= Partes do exercício =
[A] No excerto sobre o Jardim de Santa Bárbara, de onde veio o chafariz que ocupa o centro dos canteiros?
[B] Prolongue o excerto sobre o Jardim de Santa Bárbara a partir da sua última frase.

= Excerto selecionado =

▬▬▬

Também a rua onde se localizava, assim como a perpendicular que delimitava o jardim a Norte, eram arruamentos novos, abertos no final da primeira metade do século. O próprio Jardim de Santa Bárbara tinha sido criado depois disso, em 1955, no gaveto de meio hectare formado por essas duas vias. Mas estranhamente, era com este hodierno jardim – e não com a Catedral ou com o Arco da Porta Nova ou com o conjunto monumental da Arcada – que a cidade gostava de se projectar para o exterior, apresentando uma imagem de contemporaneidade a conviver com a História. 

De facto, o Jardim de Santa Bárbara obedecia a uma intrincada composição geométrica de canteiros floridos – dizem que inspirada nos motivos dos tapetes persas -, espalhados à volta de um chafariz. Este, transladado do antigo Convento dos Remédios demolido em 1911, tinha um tanque octogonal, e a coluna central era encimada por uma estátua de Santa Bárbara, que deu o nome ao jardim. 

Era um jardim eternamente florido, independentemente da estação do ano, com as cores em constante mutação a acompanharem a renovação dos canteiros.

▬▬▬

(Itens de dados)
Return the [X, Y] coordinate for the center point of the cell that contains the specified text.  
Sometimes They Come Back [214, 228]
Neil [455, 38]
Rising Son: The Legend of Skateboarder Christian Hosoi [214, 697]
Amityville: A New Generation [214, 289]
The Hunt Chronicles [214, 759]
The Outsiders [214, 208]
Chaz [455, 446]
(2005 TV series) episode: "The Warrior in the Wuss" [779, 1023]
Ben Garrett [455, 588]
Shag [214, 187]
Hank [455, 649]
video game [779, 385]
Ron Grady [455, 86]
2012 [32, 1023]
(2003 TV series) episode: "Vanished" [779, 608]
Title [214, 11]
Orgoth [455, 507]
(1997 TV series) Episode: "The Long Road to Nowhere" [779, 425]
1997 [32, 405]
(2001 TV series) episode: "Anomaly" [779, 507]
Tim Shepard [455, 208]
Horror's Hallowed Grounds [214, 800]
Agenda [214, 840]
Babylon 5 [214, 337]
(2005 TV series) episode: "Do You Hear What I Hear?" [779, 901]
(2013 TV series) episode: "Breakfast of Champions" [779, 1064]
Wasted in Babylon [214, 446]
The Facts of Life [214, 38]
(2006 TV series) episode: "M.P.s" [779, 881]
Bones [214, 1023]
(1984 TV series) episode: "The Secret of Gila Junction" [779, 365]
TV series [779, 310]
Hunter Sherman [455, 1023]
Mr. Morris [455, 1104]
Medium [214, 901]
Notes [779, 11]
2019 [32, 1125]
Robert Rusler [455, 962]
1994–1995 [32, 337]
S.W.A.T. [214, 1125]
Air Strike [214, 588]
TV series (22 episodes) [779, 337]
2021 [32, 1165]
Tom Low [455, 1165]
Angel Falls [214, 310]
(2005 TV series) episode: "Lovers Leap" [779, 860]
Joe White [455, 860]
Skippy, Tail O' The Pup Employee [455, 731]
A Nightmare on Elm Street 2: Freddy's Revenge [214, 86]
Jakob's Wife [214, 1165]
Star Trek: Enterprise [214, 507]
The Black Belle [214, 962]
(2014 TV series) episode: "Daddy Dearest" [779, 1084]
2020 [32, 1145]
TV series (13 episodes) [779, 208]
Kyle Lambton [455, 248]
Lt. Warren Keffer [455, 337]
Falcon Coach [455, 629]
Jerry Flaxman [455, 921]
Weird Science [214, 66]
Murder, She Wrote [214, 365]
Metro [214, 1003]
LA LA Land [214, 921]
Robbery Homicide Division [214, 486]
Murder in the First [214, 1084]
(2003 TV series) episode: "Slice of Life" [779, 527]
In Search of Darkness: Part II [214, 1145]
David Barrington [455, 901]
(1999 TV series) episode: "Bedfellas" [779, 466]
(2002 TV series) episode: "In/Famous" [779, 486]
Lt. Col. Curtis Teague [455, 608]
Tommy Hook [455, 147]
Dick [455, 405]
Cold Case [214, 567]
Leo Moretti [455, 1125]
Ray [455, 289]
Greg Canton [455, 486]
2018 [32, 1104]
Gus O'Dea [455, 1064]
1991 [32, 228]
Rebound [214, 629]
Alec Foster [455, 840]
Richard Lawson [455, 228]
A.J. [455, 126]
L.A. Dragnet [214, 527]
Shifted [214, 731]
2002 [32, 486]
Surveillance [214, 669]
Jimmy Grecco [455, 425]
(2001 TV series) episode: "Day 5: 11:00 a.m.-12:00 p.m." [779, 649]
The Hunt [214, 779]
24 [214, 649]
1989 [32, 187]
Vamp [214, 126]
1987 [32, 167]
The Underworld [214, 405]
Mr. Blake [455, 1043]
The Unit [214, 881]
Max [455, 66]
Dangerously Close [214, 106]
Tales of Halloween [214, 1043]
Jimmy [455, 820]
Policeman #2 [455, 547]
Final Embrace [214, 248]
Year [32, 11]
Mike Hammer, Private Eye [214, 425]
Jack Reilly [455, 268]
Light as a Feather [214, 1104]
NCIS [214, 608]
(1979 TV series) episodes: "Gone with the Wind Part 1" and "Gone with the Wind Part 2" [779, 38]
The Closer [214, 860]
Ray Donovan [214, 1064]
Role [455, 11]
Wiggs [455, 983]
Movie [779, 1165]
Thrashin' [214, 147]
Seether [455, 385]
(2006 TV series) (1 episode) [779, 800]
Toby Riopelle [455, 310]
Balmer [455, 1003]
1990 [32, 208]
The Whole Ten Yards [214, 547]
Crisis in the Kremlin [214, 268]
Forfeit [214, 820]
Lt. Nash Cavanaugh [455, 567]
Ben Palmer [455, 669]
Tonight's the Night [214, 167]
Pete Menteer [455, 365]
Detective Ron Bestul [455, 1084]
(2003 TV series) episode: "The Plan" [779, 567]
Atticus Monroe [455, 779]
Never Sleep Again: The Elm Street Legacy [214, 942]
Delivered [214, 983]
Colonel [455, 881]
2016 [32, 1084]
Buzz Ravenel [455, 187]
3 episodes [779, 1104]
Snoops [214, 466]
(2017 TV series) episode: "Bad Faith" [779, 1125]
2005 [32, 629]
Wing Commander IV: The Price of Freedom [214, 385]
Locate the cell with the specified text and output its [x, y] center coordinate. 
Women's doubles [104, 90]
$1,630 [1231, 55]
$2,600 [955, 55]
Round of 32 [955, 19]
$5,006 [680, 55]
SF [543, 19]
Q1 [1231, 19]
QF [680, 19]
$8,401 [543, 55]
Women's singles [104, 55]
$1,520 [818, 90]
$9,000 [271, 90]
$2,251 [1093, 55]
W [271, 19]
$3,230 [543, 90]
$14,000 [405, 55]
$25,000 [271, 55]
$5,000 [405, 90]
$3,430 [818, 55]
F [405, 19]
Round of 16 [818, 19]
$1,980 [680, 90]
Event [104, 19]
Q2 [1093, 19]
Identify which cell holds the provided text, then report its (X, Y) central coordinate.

▬▬▬

= Respostas por tarefa =
[A] Do antigo Convento dos Remédios, demolido em 1911.

[B]
Ao fundo, num nível inferior, a enquadrar o tapete colorido, havia um vetusto pátio num cenário de ruínas espalhadas por entre canteiros de buxo – de onde sobressaíam os restos de uma arcaria pertencente ao antigo paço medieval. Tudo isto envolvia o corpo oriental do Paço Arquiepiscopal, de origem medieval e gótica, mas reconstruído em 1939 segundo modelos neogóticos. À sua fachada, em granito aparelhado, foram acrescentadas ameias e janelas maineladas em arco quebrado. 

Apesar de ainda hoje o Jardim de Santa Bárbara se apresentar desta mesma forma, com a beleza ofuscante da sua geometria colorida encaixilhada pela sobriedade neogótica do paço dos arcebispos – apenas as ruas circundantes passaram a ser pedonais -, o certo é que foi perdendo o cariz de ex-libris da cidade. Deixou de ser moderno.